- _Required task_
Put every line of the entries, from the line containing "At what coordinates should I click to accomplish: Remove" through the end of the entries, into a Markdown table with the columns Row and Line. Number each row and skip blank lines.

- _Record excerpts_

⁂

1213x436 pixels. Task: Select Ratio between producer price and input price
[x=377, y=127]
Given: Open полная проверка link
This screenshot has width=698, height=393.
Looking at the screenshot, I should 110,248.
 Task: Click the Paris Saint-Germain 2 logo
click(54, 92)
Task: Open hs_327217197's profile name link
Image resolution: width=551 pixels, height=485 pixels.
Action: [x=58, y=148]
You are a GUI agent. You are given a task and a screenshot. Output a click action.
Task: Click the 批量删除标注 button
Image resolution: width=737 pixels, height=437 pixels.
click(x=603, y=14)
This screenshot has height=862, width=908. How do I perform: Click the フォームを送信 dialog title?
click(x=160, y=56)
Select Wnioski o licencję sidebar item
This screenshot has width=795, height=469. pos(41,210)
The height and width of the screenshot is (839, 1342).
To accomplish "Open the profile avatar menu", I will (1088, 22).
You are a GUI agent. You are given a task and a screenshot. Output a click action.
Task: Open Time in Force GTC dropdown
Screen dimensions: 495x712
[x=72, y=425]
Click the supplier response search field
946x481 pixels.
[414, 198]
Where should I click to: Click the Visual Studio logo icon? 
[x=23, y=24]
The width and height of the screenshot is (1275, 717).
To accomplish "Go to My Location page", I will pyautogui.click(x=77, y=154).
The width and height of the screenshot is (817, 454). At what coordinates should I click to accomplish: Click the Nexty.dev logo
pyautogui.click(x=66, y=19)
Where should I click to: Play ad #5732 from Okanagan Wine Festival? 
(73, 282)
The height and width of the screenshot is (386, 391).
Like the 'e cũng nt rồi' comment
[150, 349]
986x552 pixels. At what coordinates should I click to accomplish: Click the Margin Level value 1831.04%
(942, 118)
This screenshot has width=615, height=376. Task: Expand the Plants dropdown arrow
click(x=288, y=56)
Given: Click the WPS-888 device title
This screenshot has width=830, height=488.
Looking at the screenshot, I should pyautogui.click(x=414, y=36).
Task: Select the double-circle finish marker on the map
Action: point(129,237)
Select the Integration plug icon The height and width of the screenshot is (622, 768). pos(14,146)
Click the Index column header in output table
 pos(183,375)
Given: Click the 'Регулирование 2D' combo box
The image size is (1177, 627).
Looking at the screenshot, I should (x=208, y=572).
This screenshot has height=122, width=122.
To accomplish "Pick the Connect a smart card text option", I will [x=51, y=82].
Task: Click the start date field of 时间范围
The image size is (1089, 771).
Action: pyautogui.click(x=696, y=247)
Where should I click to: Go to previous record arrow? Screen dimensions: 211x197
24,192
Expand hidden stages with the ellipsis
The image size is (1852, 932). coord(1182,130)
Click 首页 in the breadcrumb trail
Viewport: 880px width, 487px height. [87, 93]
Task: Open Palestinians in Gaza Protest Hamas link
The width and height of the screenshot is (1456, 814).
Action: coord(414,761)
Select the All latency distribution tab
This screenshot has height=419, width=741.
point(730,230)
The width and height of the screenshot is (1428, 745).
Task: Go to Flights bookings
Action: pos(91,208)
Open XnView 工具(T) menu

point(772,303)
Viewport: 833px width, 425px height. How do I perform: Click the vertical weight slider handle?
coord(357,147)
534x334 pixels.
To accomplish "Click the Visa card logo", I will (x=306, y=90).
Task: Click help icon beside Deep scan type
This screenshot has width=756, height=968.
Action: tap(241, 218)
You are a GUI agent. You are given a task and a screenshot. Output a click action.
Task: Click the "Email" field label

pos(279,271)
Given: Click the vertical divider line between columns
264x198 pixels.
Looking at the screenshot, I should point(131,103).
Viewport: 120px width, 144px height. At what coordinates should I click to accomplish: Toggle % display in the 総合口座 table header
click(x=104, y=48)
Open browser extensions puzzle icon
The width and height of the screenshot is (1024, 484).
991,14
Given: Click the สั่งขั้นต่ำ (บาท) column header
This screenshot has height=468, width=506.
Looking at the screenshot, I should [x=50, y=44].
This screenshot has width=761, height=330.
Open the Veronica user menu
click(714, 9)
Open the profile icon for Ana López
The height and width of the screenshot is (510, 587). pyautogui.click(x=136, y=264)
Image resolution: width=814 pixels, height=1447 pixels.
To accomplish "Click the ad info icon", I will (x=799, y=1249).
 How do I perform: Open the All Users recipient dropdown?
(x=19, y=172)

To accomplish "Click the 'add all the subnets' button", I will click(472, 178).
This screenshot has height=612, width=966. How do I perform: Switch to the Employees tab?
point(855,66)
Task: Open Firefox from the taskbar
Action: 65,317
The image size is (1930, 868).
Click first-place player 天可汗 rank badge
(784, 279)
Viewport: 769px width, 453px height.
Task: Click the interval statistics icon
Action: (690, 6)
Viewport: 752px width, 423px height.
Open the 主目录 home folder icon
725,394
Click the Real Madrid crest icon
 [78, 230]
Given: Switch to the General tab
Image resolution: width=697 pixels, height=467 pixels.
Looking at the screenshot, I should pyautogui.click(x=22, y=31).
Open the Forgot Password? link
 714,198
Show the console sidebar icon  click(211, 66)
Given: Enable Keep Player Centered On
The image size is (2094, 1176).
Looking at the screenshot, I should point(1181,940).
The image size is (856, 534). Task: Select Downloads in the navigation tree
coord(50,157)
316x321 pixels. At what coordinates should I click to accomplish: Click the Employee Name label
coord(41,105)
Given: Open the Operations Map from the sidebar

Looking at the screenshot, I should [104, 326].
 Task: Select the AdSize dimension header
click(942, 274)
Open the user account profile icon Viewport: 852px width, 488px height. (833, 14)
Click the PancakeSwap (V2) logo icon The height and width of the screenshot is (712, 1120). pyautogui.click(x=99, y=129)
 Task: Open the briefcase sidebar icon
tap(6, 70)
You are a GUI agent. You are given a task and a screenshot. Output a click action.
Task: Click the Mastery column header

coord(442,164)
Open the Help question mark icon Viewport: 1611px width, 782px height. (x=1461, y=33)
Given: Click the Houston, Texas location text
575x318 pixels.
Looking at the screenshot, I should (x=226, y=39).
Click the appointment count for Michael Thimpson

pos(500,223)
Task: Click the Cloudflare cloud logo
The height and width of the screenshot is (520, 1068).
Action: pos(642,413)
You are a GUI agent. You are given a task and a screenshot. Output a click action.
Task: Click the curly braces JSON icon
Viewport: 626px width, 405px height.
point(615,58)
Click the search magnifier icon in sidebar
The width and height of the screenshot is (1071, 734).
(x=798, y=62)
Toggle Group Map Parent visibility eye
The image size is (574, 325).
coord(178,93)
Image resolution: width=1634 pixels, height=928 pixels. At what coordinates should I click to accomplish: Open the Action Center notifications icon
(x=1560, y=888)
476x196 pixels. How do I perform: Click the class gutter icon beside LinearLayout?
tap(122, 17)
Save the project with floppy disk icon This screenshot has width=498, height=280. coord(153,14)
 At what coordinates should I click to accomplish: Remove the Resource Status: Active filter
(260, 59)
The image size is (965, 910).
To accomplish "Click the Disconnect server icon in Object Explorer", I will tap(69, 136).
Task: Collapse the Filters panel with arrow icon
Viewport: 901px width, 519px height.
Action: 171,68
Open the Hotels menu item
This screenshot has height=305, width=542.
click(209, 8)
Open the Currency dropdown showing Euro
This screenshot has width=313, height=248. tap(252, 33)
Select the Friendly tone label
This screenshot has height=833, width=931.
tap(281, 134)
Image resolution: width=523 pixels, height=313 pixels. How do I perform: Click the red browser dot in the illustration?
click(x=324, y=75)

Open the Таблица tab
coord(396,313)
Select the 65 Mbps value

⁂

- _Finished answer_
| Row | Line |
|---|---|
| 1 |  At what coordinates should I click to accomplish: Remove the Resource Status: Active filter |
| 2 | (260, 59) |
| 3 | The image size is (965, 910). |
| 4 | To accomplish "Click the Disconnect server icon in Object Explorer", I will tap(69, 136). |
| 5 | Task: Collapse the Filters panel with arrow icon |
| 6 | Viewport: 901px width, 519px height. |
| 7 | Action: 171,68 |
| 8 | Open the Hotels menu item |
| 9 | This screenshot has height=305, width=542. |
| 10 | click(209, 8) |
| 11 | Open the Currency dropdown showing Euro |
| 12 | This screenshot has width=313, height=248. tap(252, 33) |
| 13 | Select the Friendly tone label |
| 14 | This screenshot has height=833, width=931. |
| 15 | tap(281, 134) |
| 16 | Image resolution: width=523 pixels, height=313 pixels. How do I perform: Click the red browser dot in the illustration? |
| 17 | click(x=324, y=75) |
| 18 | Open the Таблица tab |
| 19 | coord(396,313) |
| 20 | Select the 65 Mbps value |